As authors, we’re trained to always foreshadow. This means we drop hints to the reader in advance—preferably three or more times—that something is going to happen.

Why foreshadow? Mostly, to avoid deus ex machina.

Foreshadowing can also strengthen your work because of plot doubling, a trick I use often. Plot doubling is a term I learned from David Farland. It happens when you use the same plot twice, but the second time is stronger than the first. It allows you to amplify situations and create resonance.

But foreshadowing can be tricky. If you know every single thing that will happen in the book—in great detail—you should be able to layer in foreshadowing as you go. But most of us don’t know every detail. That would require a level of outlining a bit deeper than many authors go. Or—worse—your book falls flat because you forced yourself to stick to that outline, doggedly refusing to do anything off-script.

But going off-outline is inevitable. What so often happens, then, is you fail to foreshadow properly during your first draft, thus necessitating complicated additions and rewrites to add it all in afterwards. Every work is going to require some of this, but it’s a pain.

Make no mistake: foreshadowing is incredibly important. But I would argue that it can be better for your work if you try something I like to call backshadowing.

Introducing “backshadowing”

Foreshadowing is the art of knowing in advance what plot points or mechanics you need, and placing at least three allusions to it earlier in the text. Backshadowing is the opposite: putting things in the text that are awesome or feel right, but have no known purpose—then, later in the manuscript, you find that purpose.

Joss Whedon is known to do this with his writing. He’ll drop random things into early episodes of Buffy the Vampire Slayer, for example, without knowing exactly what those things are for. They’re just cool. Then, later, he’ll figure out a way to develop those things into something that actually is cool.

The effect this has is incredible: it results in very strong foreshadowing for the reader/viewer. But the author didn’t have to know in advance what the thing was for! Plus it allows you to go off-outline without having to rewrite the book.

Backshadowing 101

  • Put something interesting or cool into your manuscript that wasn’t in the outline
  • Figure out a way to use that thing later on—preferably several times
  • Don’t be afraid to really develop it—you might even come up with a whole new magic system or plot!

An example

Let me give you an example. In my book The Prime Trees, the main magic system uses—you guessed it—trees. The wood of trees, specifically.

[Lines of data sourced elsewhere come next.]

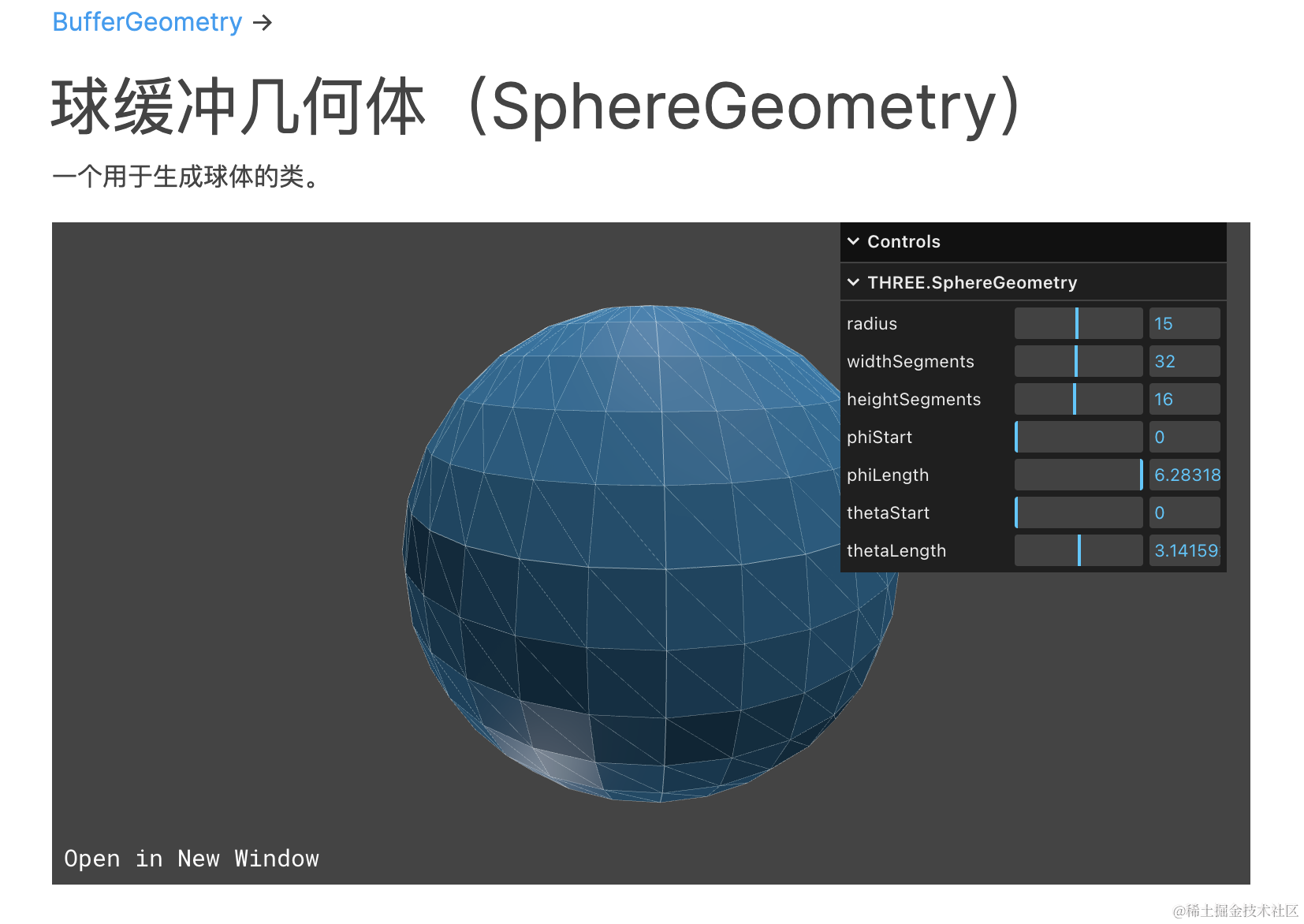Screen dimensions: 1304x924
Task: Click Open in New Window link
Action: pos(192,858)
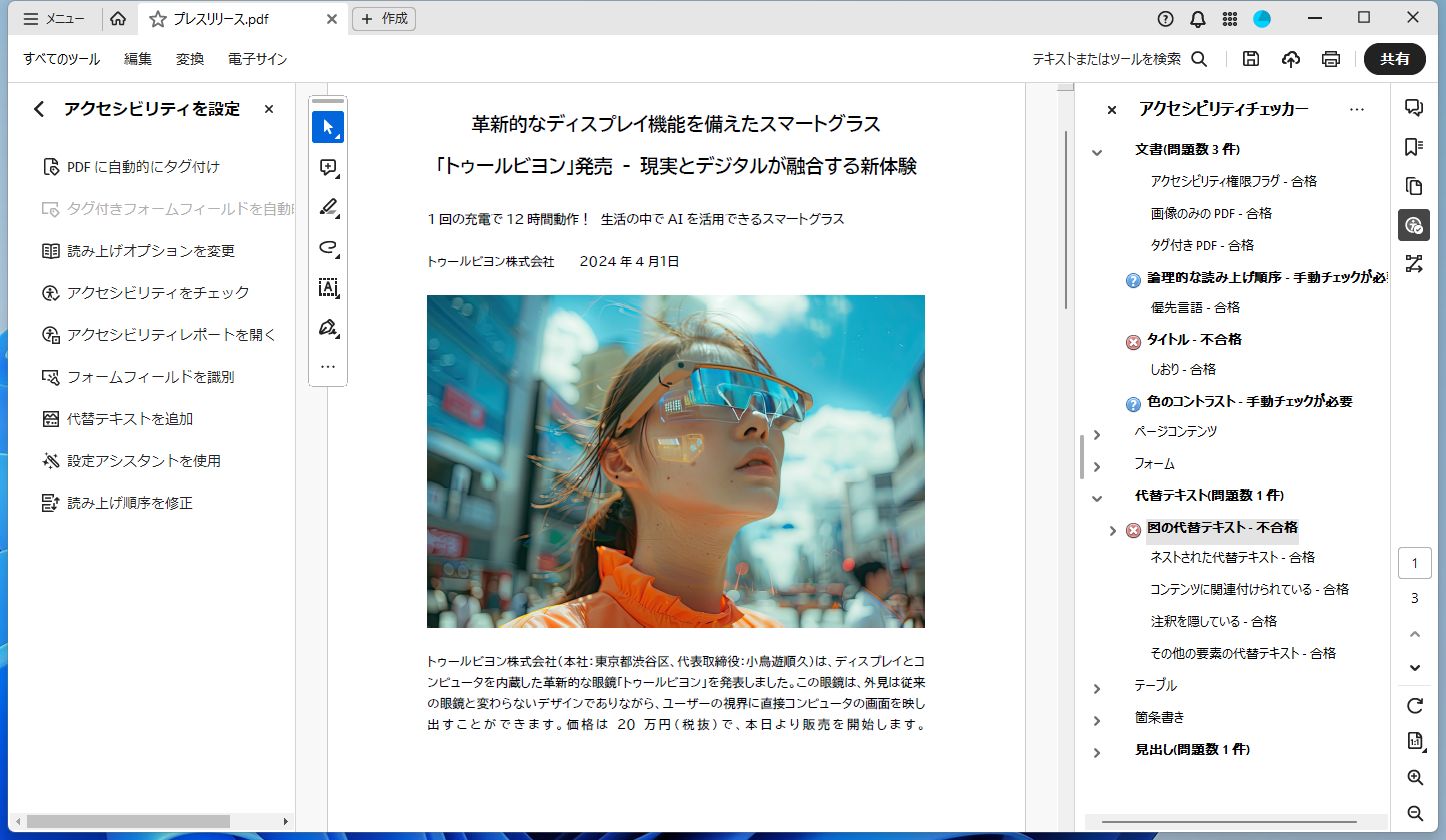Click the page number input field
The height and width of the screenshot is (840, 1446).
1414,562
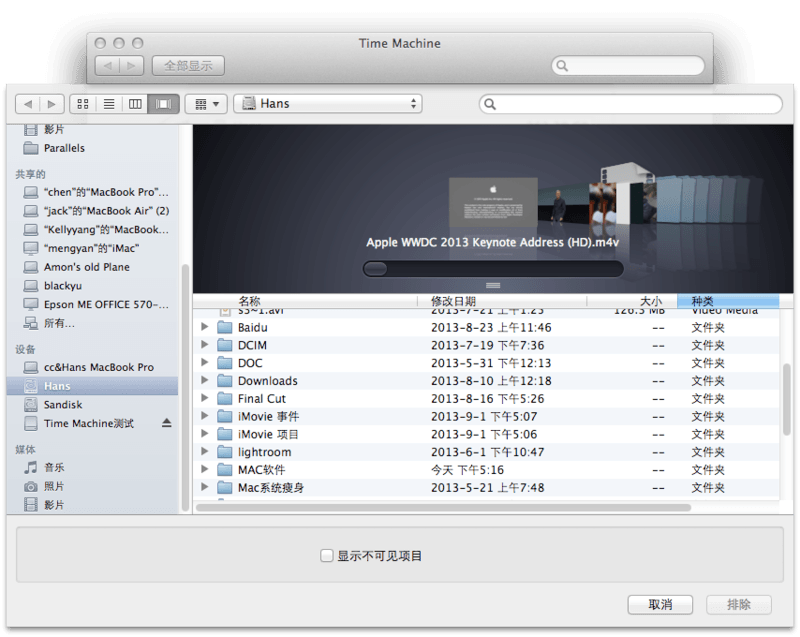Open the Hans location dropdown

(327, 104)
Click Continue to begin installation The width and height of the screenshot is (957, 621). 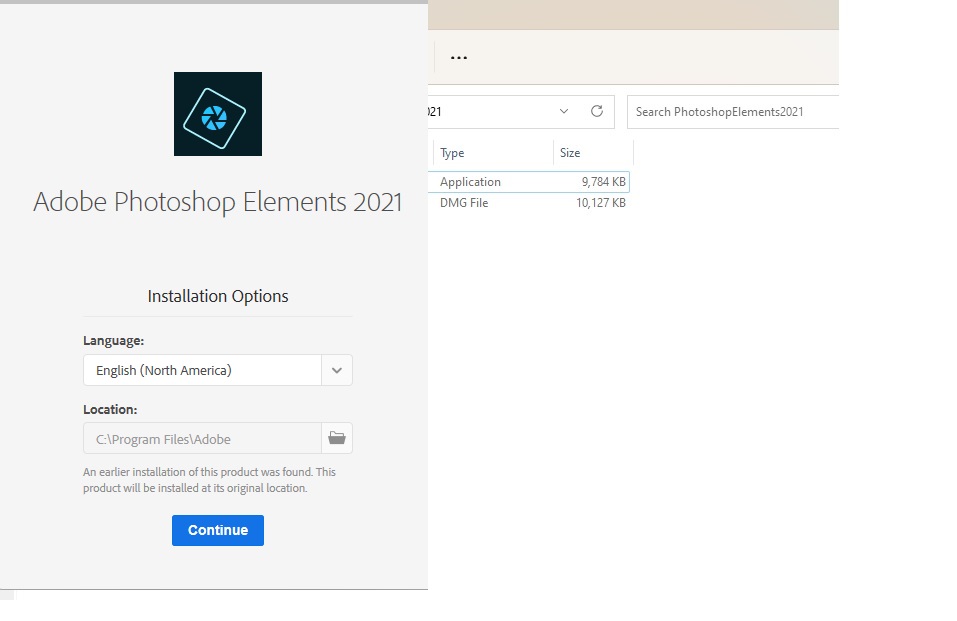point(217,530)
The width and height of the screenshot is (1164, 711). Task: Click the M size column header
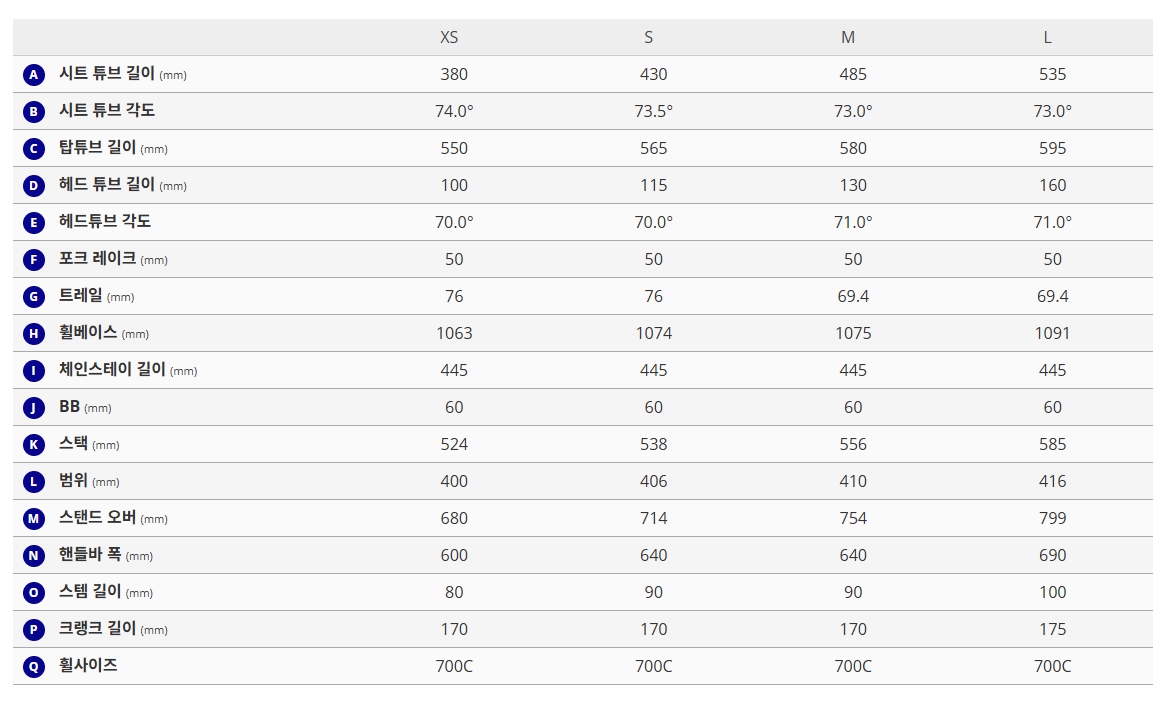[x=848, y=37]
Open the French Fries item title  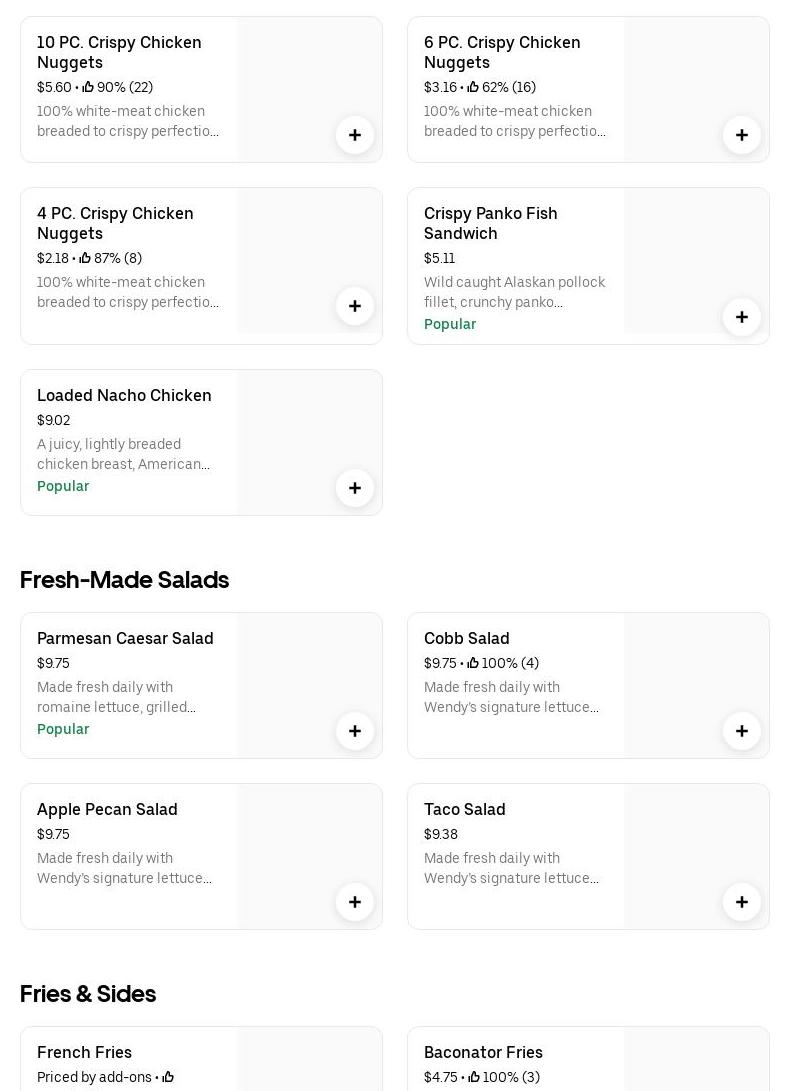[84, 1052]
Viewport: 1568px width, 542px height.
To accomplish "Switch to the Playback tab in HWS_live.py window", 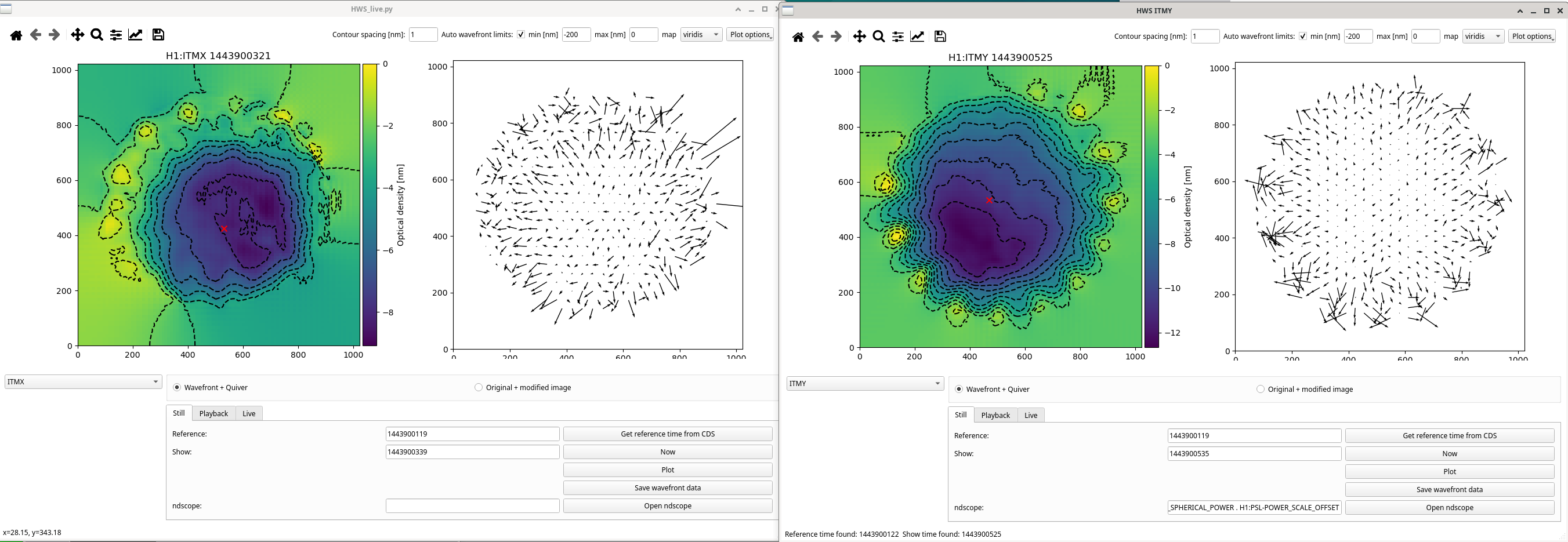I will [213, 414].
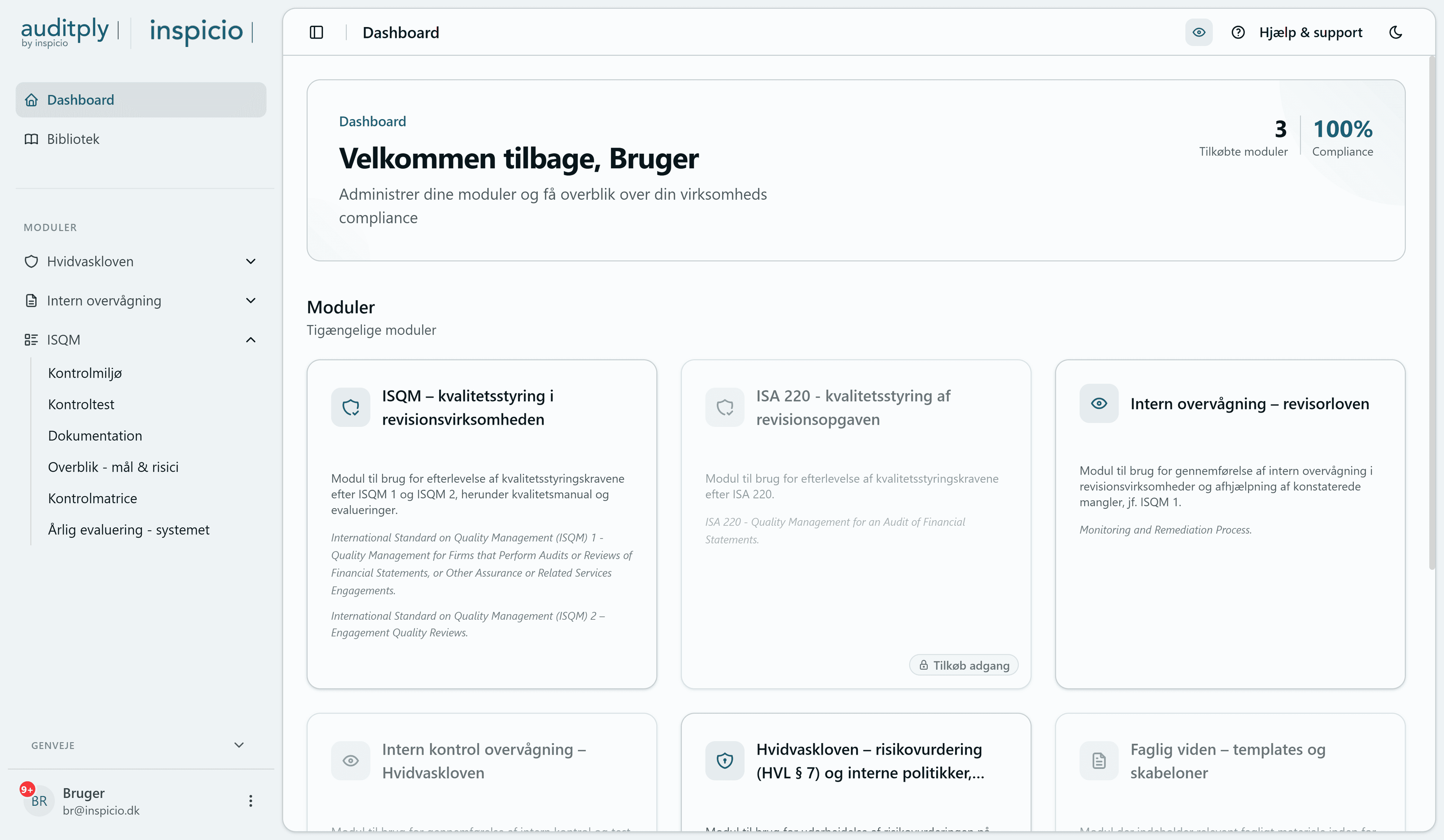Click the Tilkøb adgang button
1444x840 pixels.
(964, 665)
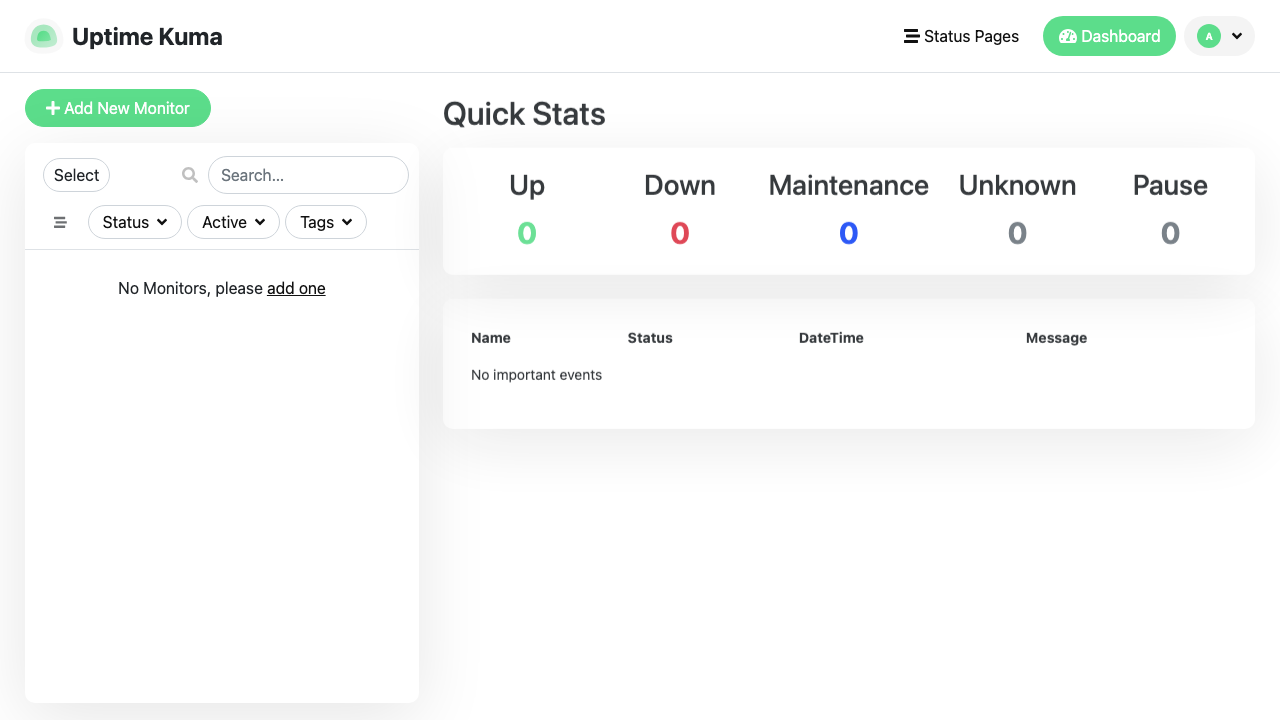Click the filter lines icon beside Status
The height and width of the screenshot is (720, 1280).
[60, 222]
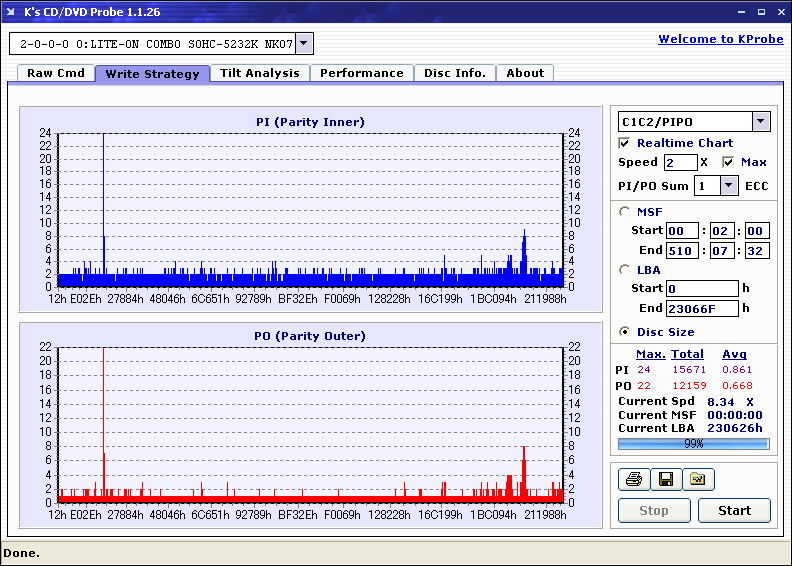Toggle the Realtime Chart checkbox
Viewport: 792px width, 566px height.
[x=625, y=143]
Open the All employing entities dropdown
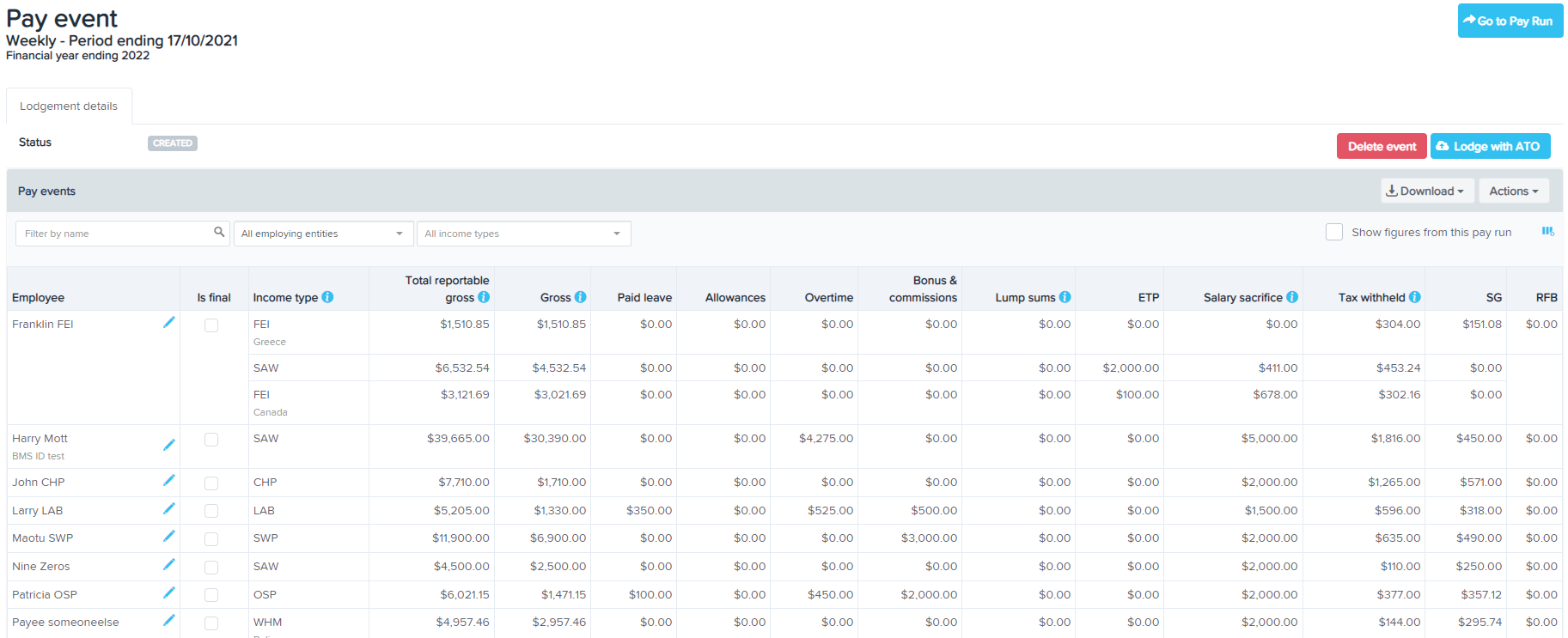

Early on in the book, I have a character named Arra who tries to use the magic. She takes a piece of wood in her hand and concentrates with all her might, hoping to activate the magic. She fails, but not before something very strange happens.

She sees a face grimacing in the dark. The face looks at her, and it is evil and strange and very unexpected. She falls to the ground, suddenly afraid. The magic fails—but what was that face? What does it mean? Is there something trapped inside the wood?

It’s a mystery, and readers love mysteries.

Here’s the thing: none of that was planned!

In fact, when I wrote that scene, I had no idea what the face was for. I just put it in because it seemed really interesting at the time.

Did I eventually figure out the explanation to this strange occurrence? You bet I did. And it’s awesome. In fact, the face in the wood very literally became the reason the series exists.

I ended up doing this kind of thing several times, and eventually I realized I was unconsciously building an entirely new magic system that underlies the whole series, empowering everything. None of that stuff was in my original outline or plan. It had all arisen organically because of things I had added—just because they were awesome.

I figured out what they were for later.

Backshadowing on purpose

After a while, I began to catch on that this was a technique I was accidentally using, but that was very powerful.

So I started doing it on purpose.

It got to the point that in the Epilogue, I wrote several totally random things which had no known purpose. They just seemed cool. They fit. And guess what? My outlines for books 2 and 3 now take those things into account—and they’re very cool.

It makes me look really good at foreshadowing. But, in fact, some of this wasn’t on purpose at all.

The pitfall

The one thing you can’t do—and this is very important—is forget about the new things you’re adding. If you add them and then forget, you’re making a very newbie mistake. You’re creating what is often called a smoking gun, or what I like to refer to as a dangler. It’s a thread that dangles, having no purpose.

Don’t do this.

But don’t be too afraid. You can clean up danglers when you revise. In fact, that’s one of the essential things you must do during revision.

Try it

As you’re writing, try letting yourself explore a bit. Don’t be afraid to introduce new mechanics, new settings, new mysteries, without having any idea what they are. But remember them, because the real magic happens later, when you develop those things into what they are, what they mean.

It’s surprisingly easy, as long as the things you introduce are true to your characters and your world.

And you might end up with something super awesome, without knowing it in advance.